Barack Obama calls Midwesterners “bitter”

During a San Francisco fundraiser, Sen Barack Obama referred to small-town Pennsylvanians and "other Midwesterners" during his remarks:

"But the truth is, is that, our challenge is to get people persuaded that we can make progress when there’s not evidence of that in their daily lives. You go into some of these small towns in Pennsylvania, and like a lot of small towns in the Midwest, the jobs have been gone now for 25 years and nothing has replaced them. And they fell through the Clinton administration, and the Bush administration, and each successive administration has said that somehow these communities are gonna regenerate and they have not. And it’s not surprising then they get bitter, they cling to guns or religion or antipathy to people who aren’t like them or anti-immigrant sentiment or anti-trade sentiment as a way to explain their frustrations."


because God knows that folks in the coasts wouldn't react in such a way if they lost their jobs, right Senator?

                                                        fuck'im and fuck the horse he rode in

classist, elitist fucker

Read and post comments | Send to a friend


24 thoughts on “Barack Obama calls Midwesterners “bitter”

  1. The thing is: I think he is absolutely right about Midwestern Republican voters. The Republicans in Kansas are bitter about how things are going, but instead of looking at all of our failed economic policies, they go right to blaming immigrants or gays or abortion or whatever. That's why they keep voting against their own interests, because they don't even understand how they've ended up where they are. (Tom Frank covers this ground in his book "What's the Matter with Kansas?")

  2. you are right on with Republicans voting against their own interests, something that "WtMwK" covers in painful, excruciating detail. what raised my dander is that he is not just talking about Republicans. midwestern "flyover country" Democrats have been fairly progressive and inclusive.

  3. I'll give you and anyone else the right to be bitter, but there are other ways to express it than cling to guns* or religion or antipathy to people who aren’t like them or anti-immigrant sentiment or anti-trade sentiment* which reminds me: I happen to be a liberal that believes the 2nd amendment gives the right to own firearms.

  4. I do love my guns. Plus, it's not like Obama is likely to make me any less bitter. If he were to get elected, I'd go on being a bitter Midwestern liberal, because he would fail me in all the same ways other Democrats fail me. Not least of which his total weasel-wording on any gay issues.

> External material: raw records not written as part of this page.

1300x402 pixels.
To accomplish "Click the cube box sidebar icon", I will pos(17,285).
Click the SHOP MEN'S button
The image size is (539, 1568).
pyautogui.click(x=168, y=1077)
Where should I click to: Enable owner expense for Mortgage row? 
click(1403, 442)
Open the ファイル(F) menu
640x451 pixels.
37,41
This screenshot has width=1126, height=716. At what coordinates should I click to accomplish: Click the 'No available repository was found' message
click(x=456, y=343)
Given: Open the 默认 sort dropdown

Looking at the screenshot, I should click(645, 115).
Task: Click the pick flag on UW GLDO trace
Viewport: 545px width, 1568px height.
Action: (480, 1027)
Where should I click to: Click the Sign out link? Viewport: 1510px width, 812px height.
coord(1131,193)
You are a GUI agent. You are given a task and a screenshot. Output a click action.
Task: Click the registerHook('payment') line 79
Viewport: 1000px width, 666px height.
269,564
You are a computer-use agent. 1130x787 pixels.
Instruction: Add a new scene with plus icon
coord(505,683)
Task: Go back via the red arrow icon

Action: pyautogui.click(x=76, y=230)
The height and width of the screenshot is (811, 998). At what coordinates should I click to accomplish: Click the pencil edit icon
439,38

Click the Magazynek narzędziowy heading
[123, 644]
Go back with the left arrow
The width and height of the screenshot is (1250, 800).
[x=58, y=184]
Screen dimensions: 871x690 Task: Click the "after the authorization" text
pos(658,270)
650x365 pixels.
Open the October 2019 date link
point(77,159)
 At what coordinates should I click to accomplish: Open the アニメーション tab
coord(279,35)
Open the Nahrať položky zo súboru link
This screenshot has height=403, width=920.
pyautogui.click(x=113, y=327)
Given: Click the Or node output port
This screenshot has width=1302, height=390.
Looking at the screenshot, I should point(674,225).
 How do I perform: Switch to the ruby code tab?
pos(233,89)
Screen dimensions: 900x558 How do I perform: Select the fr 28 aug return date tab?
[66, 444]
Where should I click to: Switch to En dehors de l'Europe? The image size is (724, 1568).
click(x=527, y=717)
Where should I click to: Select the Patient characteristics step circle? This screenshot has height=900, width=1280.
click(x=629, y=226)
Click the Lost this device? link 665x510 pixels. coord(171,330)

  5. I grew up in small town Western PA, and I think he's totally right. It bothers me to no end that Hillary is playing this up – as though she's a woman of the people. She grew up in suburban Chicago and is from a wealthy family.
    I wish this campaign was over. 2 years of this crap is WAY too much.

  6. He was answering a question about the issue challenges that volunteers faced when working PA, posed by a couple from SF, preparing to travel there, who asked what those challenges would be. His statement was a laundry list. "Cling" was a word that wasn't well-chosen, but he was listing the issues that those people vote on.
    Before you buy into the idea that someone whose chief strategist and husband both make money supporting the Colombian deal is "in touch" while a guy who worked in communities to rebuild them after the steel plants closed is "out of touch," at least be willing to consider the context of the remarks and the history of his life's work.
    I wrote about this in non-inflammatory tones with regard to how the GOP divides voters along these lines over at Daily Kos. I hope you'll take a minute to read it, as I respect you and I hope you still respect me despite our differences of opinon.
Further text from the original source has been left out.